For Project Basta founder Sheila Sarem, an asset-based approach helps jobseekers uncover the overlooked skills and talents they already possess. Project Basta helps first-generation college students of color make the leap to their first post-college job. Even with a bachelor’s degree in hand, program participants don’t always have the same job preparation experiences as their peers. Project Basta helps participants understand how to make the experiences they do have count. For example, if they’re aiming for a career in finance, Project Basta teaches them that a job at Target can make them just as valuable a candidate as someone who interned at an investment bank.

When hiring managers see that Target job listed on a resume, Sarem said, they might brush it off without fully grasping its relevance. “The recruiter is going to assume that the student works on Saturdays for beer money, right? They’re not going to assume that the student works 40 hours a week and manages a team of eight while also carrying a full course load,” Sarem said.

Project Basta helps jobseekers convey why their unique experiences matter. For example, the student working 40 hours a week at Target likely learned leadership and project management skills—and that is what the hiring manager needs to hear.

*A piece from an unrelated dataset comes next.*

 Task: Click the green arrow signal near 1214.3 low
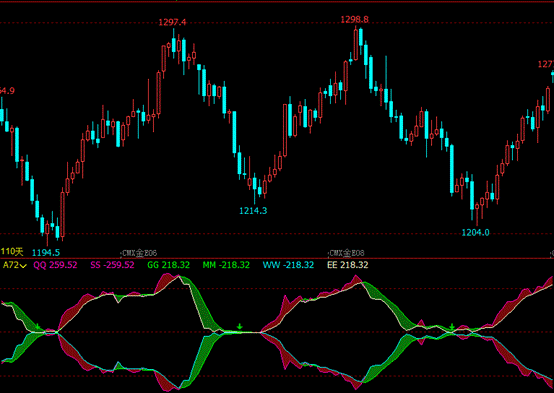pyautogui.click(x=240, y=326)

The key is “knowing and communicating your own value,” Sarem explained. “We really have to train our young people to figure out how they own and then tell their own story.”

When jobseekers can identify and explain the relevance of what they’ve learned, that initial retail job becomes a stepping stone to greater opportunity.

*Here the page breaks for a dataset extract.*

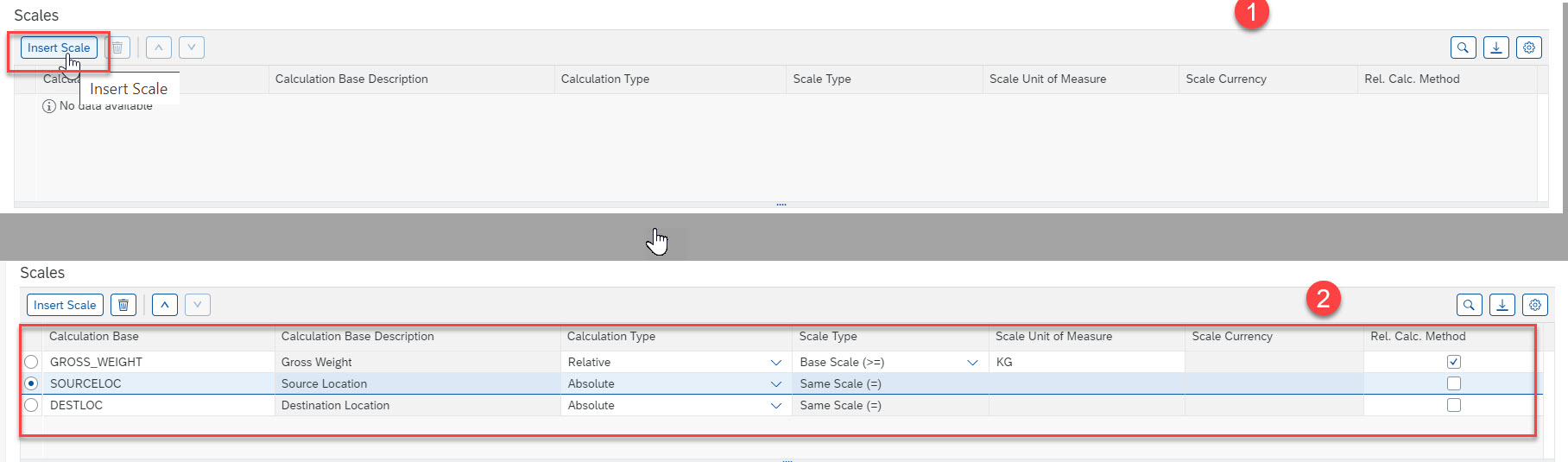
Task: Select the DESTLOC row radio button
Action: (31, 405)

Crossing over from an entry-level service job into a career-making corporate role can come down to speaking the same language. Using a combination of skills training and network building, Bay Area-based Climb Hire trains students for desirable, well-paying Salesforce administrator roles. Nitzan Pelman, the CEO and founder of Climb Hire, often works with her students to recast their work experience into terms that make sense to employers.

“It’s been an amazing opportunity for me to learn their stories and help them translate their stories,” Pelman said.

When she was prepping one of her students for an interview, Pelman said, the student told her a story about coping with a delivery delay in his job at Trader Joe’s. Initially, the student didn’t see much relevance in how he reacted to a major workforce challenge.

But when Pelman repeated the student’s story, using interview-friendly language to describe how he successfully managed a complex situation, the student recognized that he had demonstrated skills like critical thinking, initiative, and quick problem-solving. Just as importantly, he recognized how he could effectively tell that same story to a hiring manager.

Better pathways to and through the workforce

Both Project Basta and Climb Hire are helping learners navigate career pathways by teaching them to tell compelling stories about their skills and competencies. Using stories to translate experiences into in-demand skills creates new pathways into desirable careers that benefit both sides of the talent equation. Jobseekers of all backgrounds get greater access to hiring opportunities, and employers save time and money by connecting with talent they may otherwise have passed over.

For that barista, a long day of brewing and blending is also an on-the-job training session in human skills. Using that knowledge, she can map out a route from the experiences and skills she already possesses to her next career destination.